The Howard University College of Medicine has received $1.59 million from the Greenwood Initiative to establish mobile vaccination units. The funds will also go to staff a new call center that will book appointments over the phone for residents who can’t schedule online and increase vaccinations in Black and other underserved communities.
The Greenwood Initiative is a philanthropic plan by former New York City mayor Michael Bloomberg. The overarching goal of the initiative is to increase wealth accumulation for Black individuals and families in the US.
Bloomberg explained that COVID-19 has “devastated the health and economic wellbeing of many Black families,” and that one way to help fulfil their needs is to “increase equitable access to vaccines.”
“Bloomberg Philanthropies is glad to expand our partnership with America’s four historically Black medical schools as they ramp up their mobile operations and ensure that more people get their shots quickly,” he stated.
Three other historically Black medical schools have also received funding. They are Meharry Medical College in Nashville, Morehouse School of Medicine in Atlanta, and Charles R. Drew University of Medicine in Los Angeles.

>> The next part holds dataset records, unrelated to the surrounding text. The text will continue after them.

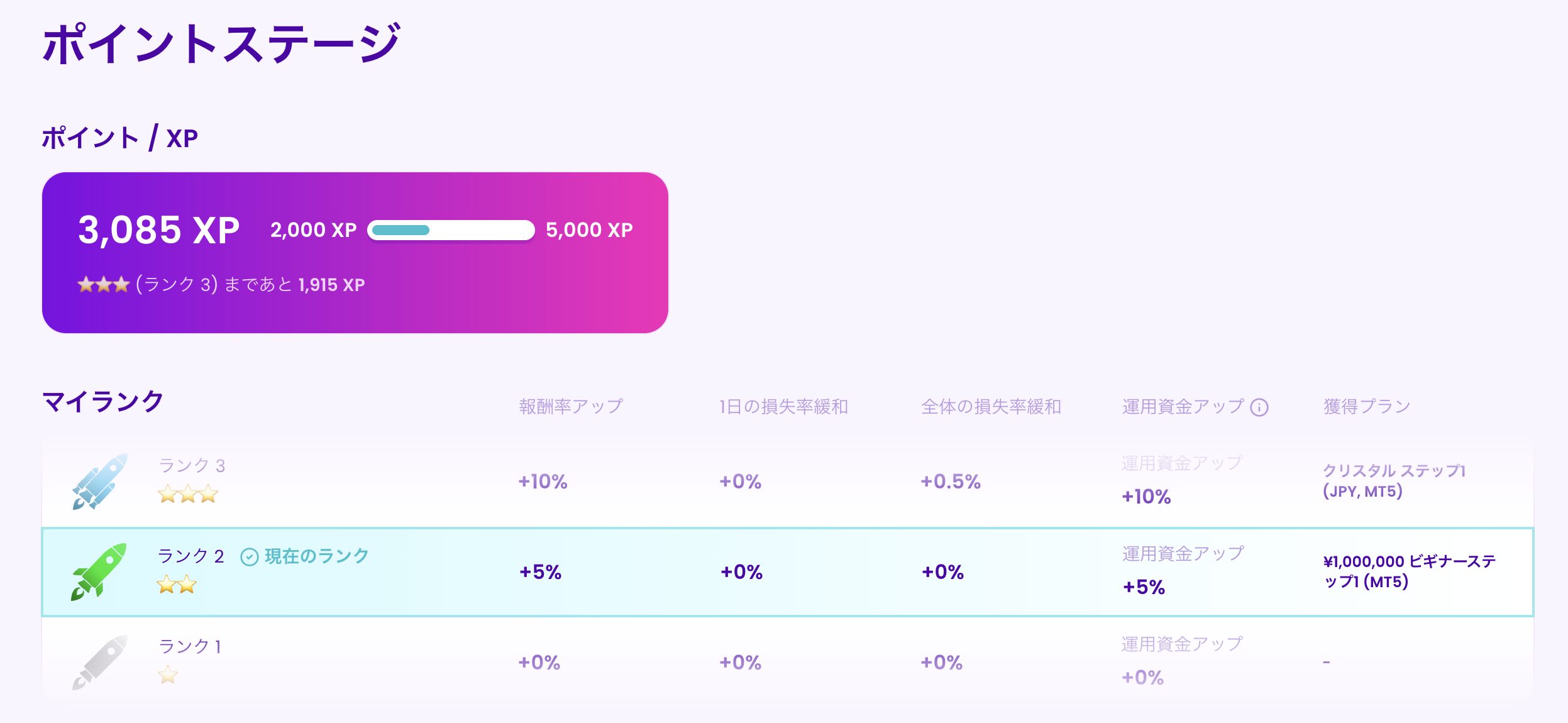This screenshot has width=1568, height=723.
Task: Click the 報酬率アップ column header
Action: 571,407
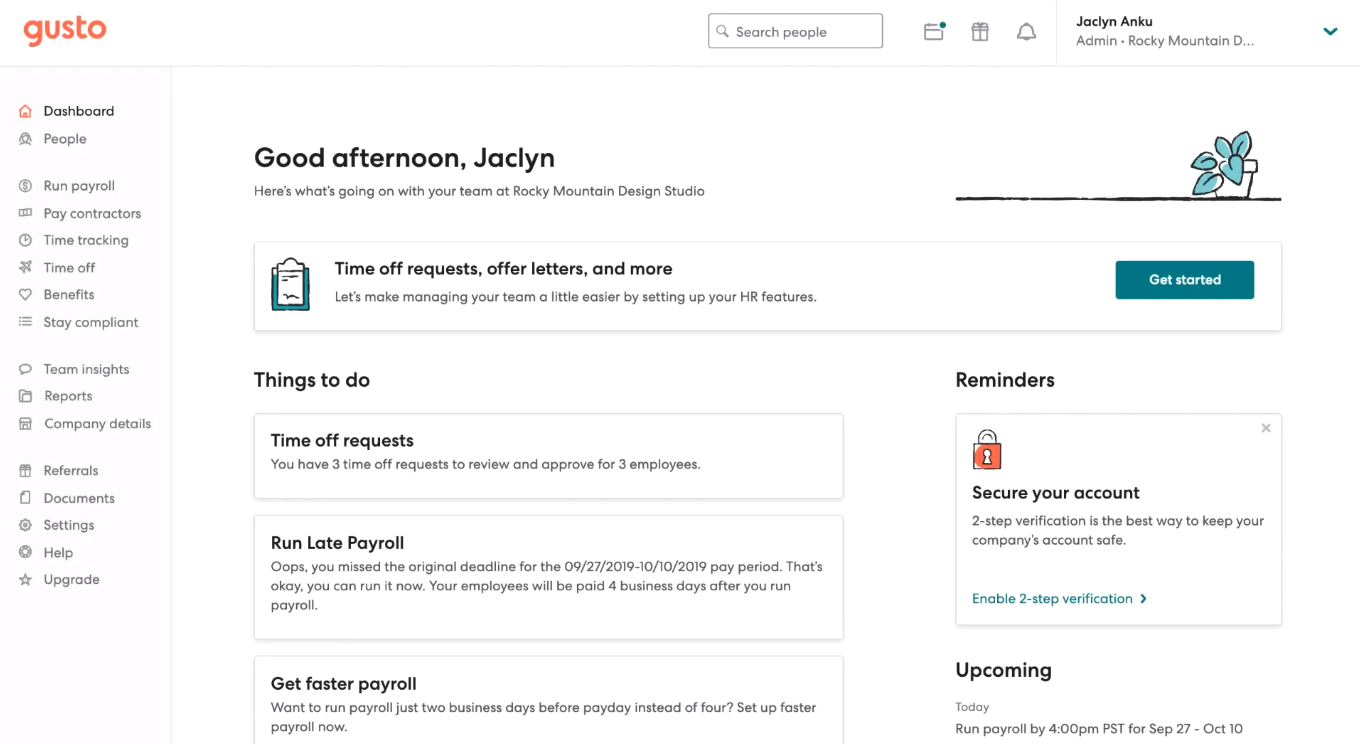1360x744 pixels.
Task: Expand the Jaclyn Anku account dropdown
Action: [x=1330, y=32]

Making the COVID-19 vaccine more accessible is one important way to mitigate the negative impact on health and finance that the pandemic has wrought on the Black community.
An analysis published by The New York Times shows a clear disparity between white vaccination rates and Black vaccination rates across the country. This can be attributed to many challenges, such as unreliable transportation, limited access to the internet for booking appointments, and long, inflexible working hours.
Helping Underserved Communities Grow
Last September 2020, the Howard University College of Medicine received a $32.8 million investment from Bloomberg’s initiative to support the education of Black doctors.
This was the university’s first investment from the Greenwood Initiative, part of a $100 million grant for four historically Black medical schools. It’s share was also the largest donation to the College of Medicine in its history.